╭──

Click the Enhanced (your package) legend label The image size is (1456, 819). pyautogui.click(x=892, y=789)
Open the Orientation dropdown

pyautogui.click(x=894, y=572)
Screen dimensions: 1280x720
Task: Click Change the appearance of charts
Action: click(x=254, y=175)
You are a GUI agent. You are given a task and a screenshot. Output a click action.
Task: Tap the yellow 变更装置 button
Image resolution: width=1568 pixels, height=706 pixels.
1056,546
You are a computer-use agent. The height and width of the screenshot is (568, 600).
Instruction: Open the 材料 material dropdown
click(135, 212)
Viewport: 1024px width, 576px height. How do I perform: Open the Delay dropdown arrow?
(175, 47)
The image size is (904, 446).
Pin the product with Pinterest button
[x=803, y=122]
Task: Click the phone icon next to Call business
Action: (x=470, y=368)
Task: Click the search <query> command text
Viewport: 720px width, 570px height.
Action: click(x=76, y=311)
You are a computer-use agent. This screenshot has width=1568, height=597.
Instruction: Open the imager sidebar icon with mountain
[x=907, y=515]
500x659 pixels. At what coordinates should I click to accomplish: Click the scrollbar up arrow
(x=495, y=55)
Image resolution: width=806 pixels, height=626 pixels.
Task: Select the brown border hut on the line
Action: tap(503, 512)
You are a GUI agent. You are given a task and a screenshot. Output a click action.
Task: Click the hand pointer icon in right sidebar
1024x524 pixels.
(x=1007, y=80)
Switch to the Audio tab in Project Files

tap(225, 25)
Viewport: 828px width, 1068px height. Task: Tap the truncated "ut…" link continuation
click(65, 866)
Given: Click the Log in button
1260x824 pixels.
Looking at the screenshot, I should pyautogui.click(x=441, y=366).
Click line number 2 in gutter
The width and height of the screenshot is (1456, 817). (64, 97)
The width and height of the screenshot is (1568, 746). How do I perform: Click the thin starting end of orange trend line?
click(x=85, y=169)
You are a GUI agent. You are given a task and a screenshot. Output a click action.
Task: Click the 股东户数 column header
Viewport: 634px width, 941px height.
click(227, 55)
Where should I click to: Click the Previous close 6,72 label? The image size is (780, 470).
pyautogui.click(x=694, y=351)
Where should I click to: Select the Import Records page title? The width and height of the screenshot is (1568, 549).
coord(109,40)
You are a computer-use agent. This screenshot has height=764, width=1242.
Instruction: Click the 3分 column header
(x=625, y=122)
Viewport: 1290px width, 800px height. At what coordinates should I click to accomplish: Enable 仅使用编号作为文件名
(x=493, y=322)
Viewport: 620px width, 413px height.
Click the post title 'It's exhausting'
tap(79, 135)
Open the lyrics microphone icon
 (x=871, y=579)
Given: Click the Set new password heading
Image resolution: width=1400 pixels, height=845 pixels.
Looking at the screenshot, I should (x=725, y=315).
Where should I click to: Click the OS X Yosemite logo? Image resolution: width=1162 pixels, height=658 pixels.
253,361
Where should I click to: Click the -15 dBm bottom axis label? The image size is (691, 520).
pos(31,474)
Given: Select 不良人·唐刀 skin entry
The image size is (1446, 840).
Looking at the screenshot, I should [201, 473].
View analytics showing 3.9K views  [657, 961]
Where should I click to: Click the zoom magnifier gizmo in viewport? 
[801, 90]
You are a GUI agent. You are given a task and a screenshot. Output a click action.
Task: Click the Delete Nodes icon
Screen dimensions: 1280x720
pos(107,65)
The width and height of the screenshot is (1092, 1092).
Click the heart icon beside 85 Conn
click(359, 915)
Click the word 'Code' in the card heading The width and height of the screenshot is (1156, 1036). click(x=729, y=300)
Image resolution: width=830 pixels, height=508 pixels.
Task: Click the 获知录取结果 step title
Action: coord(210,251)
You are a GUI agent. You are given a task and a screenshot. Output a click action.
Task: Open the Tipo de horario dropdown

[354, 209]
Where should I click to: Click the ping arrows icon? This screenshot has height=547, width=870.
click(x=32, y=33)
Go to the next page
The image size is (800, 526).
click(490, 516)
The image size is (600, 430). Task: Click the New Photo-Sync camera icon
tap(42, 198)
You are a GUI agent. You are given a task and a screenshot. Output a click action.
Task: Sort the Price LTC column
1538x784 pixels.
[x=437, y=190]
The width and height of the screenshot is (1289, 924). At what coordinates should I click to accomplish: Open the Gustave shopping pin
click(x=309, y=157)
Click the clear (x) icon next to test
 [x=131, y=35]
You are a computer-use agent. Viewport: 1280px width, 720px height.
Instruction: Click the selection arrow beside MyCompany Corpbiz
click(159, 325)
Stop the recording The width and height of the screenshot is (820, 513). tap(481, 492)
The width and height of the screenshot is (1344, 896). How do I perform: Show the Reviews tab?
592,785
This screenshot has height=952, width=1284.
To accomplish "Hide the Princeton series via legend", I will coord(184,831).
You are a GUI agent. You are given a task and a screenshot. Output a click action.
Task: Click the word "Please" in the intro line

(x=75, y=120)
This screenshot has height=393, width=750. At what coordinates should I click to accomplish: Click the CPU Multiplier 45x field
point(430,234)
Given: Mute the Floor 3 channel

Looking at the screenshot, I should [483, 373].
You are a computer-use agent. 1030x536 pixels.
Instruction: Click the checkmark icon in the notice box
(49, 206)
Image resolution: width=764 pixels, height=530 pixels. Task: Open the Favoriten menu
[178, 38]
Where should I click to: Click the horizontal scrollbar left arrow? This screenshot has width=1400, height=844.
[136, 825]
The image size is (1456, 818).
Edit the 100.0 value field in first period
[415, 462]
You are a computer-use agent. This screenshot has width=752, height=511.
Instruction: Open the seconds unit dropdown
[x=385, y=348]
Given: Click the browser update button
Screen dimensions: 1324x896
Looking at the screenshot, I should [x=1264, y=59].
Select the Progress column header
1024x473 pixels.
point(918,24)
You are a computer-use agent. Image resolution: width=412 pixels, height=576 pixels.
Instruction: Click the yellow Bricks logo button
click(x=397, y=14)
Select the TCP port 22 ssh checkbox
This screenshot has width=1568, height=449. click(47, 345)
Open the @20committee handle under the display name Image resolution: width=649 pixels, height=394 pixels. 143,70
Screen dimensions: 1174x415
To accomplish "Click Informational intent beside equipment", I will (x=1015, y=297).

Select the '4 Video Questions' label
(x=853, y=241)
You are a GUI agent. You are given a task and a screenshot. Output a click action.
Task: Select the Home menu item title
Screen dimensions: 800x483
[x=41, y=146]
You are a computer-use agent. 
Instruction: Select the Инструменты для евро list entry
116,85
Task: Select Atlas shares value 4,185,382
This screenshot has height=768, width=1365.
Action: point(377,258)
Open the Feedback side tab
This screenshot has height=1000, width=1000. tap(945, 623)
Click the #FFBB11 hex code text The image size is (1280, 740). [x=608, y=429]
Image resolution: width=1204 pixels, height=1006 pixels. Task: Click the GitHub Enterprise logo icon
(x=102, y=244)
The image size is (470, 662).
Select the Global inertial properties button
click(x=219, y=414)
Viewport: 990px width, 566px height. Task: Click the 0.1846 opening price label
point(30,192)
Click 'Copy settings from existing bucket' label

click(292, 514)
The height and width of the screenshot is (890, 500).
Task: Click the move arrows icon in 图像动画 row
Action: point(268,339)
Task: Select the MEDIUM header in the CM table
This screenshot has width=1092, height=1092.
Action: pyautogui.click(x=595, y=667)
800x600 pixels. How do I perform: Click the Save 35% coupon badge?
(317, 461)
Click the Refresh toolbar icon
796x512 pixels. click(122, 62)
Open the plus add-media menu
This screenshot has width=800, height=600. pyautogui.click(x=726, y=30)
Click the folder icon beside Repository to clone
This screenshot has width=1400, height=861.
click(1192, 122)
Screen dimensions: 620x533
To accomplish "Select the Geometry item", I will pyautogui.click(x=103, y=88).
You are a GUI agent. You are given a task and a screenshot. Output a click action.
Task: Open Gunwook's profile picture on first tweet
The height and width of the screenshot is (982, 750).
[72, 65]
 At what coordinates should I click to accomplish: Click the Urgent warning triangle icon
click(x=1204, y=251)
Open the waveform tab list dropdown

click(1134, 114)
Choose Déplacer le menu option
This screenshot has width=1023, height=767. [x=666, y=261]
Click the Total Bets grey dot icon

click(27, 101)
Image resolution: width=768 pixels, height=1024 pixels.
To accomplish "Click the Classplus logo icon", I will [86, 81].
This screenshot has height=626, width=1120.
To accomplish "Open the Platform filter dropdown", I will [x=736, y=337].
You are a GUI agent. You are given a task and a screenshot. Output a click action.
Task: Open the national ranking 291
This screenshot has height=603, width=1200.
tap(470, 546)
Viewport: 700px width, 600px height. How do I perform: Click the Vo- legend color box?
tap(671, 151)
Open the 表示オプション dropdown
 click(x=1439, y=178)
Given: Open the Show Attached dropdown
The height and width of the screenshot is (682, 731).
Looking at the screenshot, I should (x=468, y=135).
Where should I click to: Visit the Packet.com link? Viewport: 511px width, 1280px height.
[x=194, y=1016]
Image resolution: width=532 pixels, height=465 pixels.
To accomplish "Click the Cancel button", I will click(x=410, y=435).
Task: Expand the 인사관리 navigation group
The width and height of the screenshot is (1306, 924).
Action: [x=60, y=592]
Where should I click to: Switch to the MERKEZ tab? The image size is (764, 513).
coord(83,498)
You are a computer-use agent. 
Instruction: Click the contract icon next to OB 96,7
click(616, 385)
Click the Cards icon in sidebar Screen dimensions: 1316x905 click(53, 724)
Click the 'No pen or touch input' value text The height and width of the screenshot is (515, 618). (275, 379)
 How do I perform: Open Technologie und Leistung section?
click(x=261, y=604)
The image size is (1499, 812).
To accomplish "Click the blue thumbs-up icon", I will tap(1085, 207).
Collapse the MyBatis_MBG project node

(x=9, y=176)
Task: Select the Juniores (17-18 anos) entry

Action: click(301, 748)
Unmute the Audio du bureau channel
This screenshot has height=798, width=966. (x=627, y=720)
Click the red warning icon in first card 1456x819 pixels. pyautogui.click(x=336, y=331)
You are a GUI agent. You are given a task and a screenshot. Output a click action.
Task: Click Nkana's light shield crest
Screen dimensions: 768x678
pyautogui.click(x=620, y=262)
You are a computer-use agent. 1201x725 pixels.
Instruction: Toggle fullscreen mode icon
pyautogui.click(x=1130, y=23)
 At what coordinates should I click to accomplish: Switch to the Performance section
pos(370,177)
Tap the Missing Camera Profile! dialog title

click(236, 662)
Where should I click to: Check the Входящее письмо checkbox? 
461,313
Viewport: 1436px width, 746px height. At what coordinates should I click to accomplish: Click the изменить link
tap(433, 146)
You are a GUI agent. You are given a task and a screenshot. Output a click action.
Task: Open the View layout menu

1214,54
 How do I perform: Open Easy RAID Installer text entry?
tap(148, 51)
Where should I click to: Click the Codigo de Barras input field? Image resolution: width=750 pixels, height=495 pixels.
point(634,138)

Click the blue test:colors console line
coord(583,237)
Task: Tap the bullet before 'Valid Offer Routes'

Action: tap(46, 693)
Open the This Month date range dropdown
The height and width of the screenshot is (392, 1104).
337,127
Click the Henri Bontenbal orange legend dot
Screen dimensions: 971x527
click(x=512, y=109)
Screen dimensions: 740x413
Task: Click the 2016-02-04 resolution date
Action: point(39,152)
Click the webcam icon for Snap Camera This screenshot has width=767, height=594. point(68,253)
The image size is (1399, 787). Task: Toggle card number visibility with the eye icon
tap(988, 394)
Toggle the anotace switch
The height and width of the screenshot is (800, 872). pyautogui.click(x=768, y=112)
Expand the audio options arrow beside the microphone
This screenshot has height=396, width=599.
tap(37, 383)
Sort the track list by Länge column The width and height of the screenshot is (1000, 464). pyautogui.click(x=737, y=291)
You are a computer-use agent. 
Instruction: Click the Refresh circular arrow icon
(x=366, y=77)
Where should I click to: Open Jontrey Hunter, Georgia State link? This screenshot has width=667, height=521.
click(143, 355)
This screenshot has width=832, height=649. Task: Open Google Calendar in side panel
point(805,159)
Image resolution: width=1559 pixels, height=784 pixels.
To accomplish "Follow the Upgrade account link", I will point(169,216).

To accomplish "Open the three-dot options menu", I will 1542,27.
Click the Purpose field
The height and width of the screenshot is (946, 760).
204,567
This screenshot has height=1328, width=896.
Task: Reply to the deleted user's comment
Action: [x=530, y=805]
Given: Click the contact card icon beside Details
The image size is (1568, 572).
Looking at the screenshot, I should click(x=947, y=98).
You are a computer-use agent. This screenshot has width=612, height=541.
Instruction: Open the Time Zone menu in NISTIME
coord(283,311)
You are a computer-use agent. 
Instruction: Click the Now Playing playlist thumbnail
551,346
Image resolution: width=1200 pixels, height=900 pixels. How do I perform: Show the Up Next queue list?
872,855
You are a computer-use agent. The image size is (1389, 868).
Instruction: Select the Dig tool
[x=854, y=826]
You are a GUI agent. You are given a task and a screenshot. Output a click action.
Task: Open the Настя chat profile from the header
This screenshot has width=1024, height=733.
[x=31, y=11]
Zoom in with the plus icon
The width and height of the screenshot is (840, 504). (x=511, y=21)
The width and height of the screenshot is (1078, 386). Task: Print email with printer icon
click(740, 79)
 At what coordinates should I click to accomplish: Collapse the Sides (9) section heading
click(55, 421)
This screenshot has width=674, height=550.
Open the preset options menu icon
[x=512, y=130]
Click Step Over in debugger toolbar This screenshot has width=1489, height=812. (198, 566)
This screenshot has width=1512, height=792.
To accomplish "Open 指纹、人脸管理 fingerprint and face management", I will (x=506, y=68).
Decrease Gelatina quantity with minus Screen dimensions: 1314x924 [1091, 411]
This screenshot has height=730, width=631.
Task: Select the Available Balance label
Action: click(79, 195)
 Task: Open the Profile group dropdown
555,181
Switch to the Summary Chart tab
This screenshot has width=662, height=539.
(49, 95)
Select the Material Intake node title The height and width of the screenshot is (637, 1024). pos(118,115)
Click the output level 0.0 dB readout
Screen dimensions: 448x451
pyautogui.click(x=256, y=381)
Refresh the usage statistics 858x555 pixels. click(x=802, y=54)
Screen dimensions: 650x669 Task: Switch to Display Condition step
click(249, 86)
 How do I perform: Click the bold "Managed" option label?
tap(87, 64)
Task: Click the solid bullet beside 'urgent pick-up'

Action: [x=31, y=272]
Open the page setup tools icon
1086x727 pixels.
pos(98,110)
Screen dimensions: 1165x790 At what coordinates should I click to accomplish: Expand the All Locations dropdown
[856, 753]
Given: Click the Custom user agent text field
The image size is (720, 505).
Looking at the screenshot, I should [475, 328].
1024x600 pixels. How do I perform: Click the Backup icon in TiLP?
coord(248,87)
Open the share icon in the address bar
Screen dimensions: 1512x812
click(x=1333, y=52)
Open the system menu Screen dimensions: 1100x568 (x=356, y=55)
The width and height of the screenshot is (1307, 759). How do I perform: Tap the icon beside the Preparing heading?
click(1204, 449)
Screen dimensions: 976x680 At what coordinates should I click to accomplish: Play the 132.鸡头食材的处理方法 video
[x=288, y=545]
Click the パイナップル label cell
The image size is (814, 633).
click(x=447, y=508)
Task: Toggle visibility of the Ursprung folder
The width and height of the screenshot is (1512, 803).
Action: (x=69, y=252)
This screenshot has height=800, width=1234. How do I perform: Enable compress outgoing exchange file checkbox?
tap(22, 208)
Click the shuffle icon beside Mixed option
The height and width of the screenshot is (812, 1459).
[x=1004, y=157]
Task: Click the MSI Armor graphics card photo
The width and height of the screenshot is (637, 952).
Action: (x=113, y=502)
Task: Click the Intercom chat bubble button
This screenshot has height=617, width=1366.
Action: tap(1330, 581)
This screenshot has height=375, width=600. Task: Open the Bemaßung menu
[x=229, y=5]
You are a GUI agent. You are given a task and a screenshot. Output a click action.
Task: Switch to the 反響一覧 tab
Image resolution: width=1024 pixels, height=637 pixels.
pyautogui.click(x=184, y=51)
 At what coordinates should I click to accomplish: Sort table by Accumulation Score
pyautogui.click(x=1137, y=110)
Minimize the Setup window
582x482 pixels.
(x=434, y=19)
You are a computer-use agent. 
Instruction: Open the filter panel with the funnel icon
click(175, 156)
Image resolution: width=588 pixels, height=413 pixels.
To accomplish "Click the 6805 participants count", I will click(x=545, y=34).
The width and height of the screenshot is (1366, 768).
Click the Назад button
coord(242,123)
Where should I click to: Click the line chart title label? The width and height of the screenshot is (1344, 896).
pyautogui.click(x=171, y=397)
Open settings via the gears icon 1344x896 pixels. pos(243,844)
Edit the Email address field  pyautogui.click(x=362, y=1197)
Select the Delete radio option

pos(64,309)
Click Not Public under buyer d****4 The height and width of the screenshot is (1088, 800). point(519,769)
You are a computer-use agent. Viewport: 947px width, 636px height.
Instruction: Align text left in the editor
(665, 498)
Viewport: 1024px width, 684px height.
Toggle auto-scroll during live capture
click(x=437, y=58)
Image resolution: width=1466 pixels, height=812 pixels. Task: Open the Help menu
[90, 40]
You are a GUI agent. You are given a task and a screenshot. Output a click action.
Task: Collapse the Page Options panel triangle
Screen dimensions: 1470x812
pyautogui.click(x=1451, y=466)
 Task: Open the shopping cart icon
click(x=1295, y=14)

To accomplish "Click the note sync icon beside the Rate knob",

╰──

THE PROBLEM: Everything from the line with "Viewport: 634px width, 941px height." through the line with "has height=764, width=1242." should be written out exactly as it appears above, end lines included, and nothing outside that range.

SOLUTION FOR THIS EXERCISE:
Viewport: 634px width, 941px height.
click(227, 55)
Where should I click to: Click the Previous close 6,72 label? The image size is (780, 470).
pyautogui.click(x=694, y=351)
Where should I click to: Select the Import Records page title? The width and height of the screenshot is (1568, 549).
coord(109,40)
You are a computer-use agent. This screenshot has height=764, width=1242.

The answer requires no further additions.